According to an editorial in my local paper, this district shape is unseemly and "stretches the bounds of reason." Those who reside within a district, according to the editorial, "should have more common ground than geography allows the people in this strangely drawn 4th." But nothing in life is ever quite so simple.
There is much to say about the way we choose our elected officials in the United States. But one thing we cannot say is that the process comes with ready-made answers, even if too many of us assume that it does. For example, and in the famous words of Justice Frankfurter:
Apportionment, by its character, is a subject of extraordinary complexity, involving -- even after the fundamental theoretical issues concerning what is to be represented in a representative legislature have been fought out or compromised -- considerations of geography, demography, electoral convenience, economic and social cohesions or divergencies among particular local groups, communications, the practical effects of political institutions like the lobby and the city machine, ancient traditions and ties of settled usage, respect for proven incumbents of long experience and senior status, mathematical mechanics, censuses compiling relevant data, and a host of others.

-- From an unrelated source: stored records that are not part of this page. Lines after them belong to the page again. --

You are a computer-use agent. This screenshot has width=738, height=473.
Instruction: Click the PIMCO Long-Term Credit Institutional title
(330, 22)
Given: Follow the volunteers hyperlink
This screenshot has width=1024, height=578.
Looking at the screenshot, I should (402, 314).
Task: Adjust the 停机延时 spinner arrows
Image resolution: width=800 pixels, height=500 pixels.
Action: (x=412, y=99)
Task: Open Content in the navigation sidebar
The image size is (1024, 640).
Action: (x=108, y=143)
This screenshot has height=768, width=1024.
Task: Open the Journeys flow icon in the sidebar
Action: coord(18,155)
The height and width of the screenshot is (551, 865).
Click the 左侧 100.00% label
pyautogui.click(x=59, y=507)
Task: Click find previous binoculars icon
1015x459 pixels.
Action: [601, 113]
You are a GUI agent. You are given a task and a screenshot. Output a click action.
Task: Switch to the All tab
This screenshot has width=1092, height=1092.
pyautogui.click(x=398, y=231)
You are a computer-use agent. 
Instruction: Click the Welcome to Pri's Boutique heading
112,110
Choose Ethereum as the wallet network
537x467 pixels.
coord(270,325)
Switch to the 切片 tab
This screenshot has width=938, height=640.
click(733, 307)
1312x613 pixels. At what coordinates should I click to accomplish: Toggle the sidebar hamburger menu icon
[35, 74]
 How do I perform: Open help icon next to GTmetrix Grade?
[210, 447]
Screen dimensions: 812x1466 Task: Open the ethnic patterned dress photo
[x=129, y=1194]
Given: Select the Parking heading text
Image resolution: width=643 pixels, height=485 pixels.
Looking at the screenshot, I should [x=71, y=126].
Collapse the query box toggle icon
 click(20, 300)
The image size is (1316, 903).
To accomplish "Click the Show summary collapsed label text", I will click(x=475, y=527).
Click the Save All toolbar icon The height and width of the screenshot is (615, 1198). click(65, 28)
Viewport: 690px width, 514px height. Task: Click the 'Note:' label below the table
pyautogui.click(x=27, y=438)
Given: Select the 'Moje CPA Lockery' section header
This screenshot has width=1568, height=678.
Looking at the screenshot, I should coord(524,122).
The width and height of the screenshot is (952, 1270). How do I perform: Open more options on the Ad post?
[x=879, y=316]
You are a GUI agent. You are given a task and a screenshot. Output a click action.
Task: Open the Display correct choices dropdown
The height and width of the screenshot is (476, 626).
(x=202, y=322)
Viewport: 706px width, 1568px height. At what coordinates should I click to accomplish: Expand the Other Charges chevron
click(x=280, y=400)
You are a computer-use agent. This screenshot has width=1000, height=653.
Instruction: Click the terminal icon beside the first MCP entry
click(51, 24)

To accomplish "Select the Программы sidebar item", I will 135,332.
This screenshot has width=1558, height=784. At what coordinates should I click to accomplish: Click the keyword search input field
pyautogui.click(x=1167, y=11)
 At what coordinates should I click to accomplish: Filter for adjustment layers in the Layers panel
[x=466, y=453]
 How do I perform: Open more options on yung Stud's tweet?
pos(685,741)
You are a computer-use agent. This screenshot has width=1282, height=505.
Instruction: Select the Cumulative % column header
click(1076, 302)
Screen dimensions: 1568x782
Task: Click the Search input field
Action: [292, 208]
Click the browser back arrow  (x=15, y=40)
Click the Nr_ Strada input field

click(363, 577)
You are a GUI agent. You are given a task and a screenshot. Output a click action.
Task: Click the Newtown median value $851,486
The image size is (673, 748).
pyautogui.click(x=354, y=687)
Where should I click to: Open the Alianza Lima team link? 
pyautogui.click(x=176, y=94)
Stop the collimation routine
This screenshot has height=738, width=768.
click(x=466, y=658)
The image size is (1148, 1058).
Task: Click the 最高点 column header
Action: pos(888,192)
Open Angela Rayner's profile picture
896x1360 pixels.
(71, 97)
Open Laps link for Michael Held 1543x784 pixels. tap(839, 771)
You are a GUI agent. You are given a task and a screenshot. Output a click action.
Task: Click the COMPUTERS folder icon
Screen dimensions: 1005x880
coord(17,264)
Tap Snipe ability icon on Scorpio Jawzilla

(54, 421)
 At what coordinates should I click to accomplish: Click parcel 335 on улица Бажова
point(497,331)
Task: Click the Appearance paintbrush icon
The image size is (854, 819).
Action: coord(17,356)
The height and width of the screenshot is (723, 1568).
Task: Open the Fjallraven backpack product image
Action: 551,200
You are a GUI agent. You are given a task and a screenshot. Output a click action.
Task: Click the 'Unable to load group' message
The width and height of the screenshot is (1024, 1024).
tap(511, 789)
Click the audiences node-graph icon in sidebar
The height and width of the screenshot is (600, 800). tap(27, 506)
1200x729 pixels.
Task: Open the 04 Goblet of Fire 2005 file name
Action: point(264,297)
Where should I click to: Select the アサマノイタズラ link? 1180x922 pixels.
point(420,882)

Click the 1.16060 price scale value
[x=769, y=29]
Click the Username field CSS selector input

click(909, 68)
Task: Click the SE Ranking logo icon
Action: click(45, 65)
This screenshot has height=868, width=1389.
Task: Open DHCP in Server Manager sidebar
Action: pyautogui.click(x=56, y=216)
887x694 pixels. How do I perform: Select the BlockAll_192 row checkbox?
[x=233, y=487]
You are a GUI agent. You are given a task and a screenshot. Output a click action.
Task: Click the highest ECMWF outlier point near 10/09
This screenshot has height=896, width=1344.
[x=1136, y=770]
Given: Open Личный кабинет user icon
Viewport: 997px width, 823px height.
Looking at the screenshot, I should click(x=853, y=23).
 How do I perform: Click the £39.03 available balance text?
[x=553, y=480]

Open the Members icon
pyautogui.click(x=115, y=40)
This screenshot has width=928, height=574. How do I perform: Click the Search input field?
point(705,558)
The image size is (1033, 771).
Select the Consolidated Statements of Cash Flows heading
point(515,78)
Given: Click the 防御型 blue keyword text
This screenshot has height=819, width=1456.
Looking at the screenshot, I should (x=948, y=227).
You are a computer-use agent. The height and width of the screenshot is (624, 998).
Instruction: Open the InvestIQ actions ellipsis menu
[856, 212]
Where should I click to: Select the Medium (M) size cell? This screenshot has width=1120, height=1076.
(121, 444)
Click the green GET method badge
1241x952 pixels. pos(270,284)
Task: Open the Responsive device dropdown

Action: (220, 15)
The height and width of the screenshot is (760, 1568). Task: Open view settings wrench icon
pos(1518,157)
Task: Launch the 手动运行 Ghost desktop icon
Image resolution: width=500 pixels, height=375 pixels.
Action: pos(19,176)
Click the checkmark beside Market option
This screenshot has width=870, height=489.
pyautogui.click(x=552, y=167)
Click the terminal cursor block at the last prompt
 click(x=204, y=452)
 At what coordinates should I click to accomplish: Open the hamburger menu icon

This is undoubtedly true. Yet, instead of grappling with the inherent difficulties of this most political and messy of processes, critics keep it simple. Maps are presumed to speak a thousand words, and that the mere showing of a district and its bizarre contours clinches the argument for redistricting reform. Of note, this is what led the Court astray in the early 90's, in the Shaw line of cases. This is also what passes for a good argument today.
I am somewhat indifferent about where reform efforts might lead us in this complex area. I do know that, having lived in a competitive district for the last 8 years, competitive elections have real, if as-of-yet unexamined, costs. I also hope that, whichever way this debate ends up, the federal courts stay far away from it.